Which of the lines below hold "Expand"? Please return each one.

**Records from a data source**
%%

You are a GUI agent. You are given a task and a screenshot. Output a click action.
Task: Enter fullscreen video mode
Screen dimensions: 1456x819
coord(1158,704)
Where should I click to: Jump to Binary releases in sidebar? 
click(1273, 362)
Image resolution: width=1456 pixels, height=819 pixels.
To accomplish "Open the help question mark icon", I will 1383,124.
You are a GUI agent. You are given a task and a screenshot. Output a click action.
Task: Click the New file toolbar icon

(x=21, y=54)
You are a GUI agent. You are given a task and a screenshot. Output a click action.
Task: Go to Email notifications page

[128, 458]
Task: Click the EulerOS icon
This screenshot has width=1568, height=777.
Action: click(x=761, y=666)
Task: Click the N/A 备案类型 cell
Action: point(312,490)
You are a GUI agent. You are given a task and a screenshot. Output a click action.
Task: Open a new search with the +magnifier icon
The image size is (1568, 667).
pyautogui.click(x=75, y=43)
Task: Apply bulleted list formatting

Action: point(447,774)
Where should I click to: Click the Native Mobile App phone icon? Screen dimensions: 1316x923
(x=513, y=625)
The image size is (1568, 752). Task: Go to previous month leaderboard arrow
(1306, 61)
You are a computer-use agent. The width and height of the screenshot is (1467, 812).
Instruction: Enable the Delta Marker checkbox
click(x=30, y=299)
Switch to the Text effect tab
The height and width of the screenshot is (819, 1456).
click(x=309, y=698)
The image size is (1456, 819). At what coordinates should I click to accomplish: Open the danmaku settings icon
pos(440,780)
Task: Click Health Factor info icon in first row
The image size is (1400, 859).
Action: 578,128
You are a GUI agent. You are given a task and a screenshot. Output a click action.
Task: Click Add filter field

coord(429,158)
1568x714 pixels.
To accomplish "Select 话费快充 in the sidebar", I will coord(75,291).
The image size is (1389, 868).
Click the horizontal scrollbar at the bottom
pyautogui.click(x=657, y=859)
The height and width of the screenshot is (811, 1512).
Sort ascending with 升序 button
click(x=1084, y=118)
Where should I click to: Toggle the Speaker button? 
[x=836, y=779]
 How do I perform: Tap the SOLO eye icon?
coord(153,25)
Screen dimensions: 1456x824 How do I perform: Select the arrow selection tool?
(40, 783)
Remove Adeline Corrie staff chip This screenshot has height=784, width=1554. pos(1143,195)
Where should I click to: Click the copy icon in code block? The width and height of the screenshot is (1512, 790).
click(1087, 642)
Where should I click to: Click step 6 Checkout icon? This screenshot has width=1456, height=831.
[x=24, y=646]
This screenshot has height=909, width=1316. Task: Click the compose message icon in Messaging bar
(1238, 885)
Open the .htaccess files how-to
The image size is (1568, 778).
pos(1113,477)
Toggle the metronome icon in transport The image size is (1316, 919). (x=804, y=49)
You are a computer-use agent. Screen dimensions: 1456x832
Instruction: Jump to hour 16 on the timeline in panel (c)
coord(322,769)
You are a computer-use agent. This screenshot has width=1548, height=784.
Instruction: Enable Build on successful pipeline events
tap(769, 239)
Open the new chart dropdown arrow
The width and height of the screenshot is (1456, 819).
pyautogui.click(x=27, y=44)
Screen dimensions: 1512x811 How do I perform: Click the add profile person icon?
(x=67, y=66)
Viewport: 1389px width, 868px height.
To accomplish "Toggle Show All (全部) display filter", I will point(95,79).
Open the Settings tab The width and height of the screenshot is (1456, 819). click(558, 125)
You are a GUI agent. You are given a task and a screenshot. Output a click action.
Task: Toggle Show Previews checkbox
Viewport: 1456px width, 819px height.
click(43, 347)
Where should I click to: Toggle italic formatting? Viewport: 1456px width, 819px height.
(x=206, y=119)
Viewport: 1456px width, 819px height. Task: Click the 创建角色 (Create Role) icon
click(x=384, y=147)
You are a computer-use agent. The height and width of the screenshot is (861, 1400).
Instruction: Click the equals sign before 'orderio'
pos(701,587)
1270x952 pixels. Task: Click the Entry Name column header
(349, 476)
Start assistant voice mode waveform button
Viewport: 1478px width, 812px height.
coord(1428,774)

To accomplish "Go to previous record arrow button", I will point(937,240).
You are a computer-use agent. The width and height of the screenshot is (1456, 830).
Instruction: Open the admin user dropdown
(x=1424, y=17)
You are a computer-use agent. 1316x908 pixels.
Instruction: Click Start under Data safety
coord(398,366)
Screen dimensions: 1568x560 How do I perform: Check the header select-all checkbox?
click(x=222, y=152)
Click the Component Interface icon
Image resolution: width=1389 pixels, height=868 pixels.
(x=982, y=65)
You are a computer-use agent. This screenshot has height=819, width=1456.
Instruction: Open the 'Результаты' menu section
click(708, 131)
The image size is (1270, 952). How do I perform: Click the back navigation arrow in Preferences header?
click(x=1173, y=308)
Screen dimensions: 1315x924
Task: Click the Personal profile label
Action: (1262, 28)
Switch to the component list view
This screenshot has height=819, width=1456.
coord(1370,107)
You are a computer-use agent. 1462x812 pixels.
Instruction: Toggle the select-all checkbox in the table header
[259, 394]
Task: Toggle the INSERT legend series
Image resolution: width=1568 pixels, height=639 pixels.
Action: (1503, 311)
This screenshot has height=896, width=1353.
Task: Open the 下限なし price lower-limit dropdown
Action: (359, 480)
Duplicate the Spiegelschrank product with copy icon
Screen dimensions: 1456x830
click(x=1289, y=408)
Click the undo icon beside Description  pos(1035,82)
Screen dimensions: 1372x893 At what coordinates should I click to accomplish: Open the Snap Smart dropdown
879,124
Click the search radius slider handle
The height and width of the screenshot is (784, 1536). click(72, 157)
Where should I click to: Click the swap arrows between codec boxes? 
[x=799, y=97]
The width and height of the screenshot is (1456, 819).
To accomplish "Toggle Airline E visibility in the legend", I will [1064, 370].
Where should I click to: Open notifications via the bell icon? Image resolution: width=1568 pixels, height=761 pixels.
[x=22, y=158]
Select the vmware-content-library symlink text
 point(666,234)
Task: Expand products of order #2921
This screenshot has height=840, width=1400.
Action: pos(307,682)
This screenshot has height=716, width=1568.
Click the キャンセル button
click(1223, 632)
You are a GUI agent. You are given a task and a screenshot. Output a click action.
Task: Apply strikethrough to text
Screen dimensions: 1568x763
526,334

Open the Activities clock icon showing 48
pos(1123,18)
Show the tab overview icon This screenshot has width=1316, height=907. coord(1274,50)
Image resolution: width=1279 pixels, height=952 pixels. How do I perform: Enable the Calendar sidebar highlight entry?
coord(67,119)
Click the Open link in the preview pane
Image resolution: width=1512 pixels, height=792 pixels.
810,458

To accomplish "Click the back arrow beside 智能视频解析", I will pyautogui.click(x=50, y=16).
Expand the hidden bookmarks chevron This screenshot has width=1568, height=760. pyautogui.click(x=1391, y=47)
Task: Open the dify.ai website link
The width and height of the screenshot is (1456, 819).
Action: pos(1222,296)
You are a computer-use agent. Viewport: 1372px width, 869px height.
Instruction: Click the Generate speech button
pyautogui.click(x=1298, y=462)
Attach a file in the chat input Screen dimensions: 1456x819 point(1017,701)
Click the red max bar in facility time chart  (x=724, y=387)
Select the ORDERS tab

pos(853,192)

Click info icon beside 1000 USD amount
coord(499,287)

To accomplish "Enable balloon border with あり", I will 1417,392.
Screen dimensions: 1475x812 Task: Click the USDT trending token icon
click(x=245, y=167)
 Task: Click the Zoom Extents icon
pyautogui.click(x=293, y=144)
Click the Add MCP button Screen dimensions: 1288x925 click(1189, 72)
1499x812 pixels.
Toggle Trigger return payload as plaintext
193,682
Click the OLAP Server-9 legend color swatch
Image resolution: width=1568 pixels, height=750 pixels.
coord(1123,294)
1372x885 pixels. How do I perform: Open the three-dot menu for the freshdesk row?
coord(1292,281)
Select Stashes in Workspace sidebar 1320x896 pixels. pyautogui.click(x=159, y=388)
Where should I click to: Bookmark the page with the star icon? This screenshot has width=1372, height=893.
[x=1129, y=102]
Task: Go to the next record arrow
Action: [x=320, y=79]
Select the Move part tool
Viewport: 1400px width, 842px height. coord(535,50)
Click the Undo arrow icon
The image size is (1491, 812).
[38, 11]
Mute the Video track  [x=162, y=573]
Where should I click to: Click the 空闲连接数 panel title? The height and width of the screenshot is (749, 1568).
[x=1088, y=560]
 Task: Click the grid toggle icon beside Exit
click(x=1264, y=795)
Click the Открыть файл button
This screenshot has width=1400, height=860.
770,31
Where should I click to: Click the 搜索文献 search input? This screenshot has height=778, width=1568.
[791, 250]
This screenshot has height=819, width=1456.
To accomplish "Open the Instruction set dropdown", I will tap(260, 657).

%%

**Exercise answer**
Task: Expand products of order #2921
Expand the hidden bookmarks chevron This screenshot has width=1568, height=760. pyautogui.click(x=1391, y=47)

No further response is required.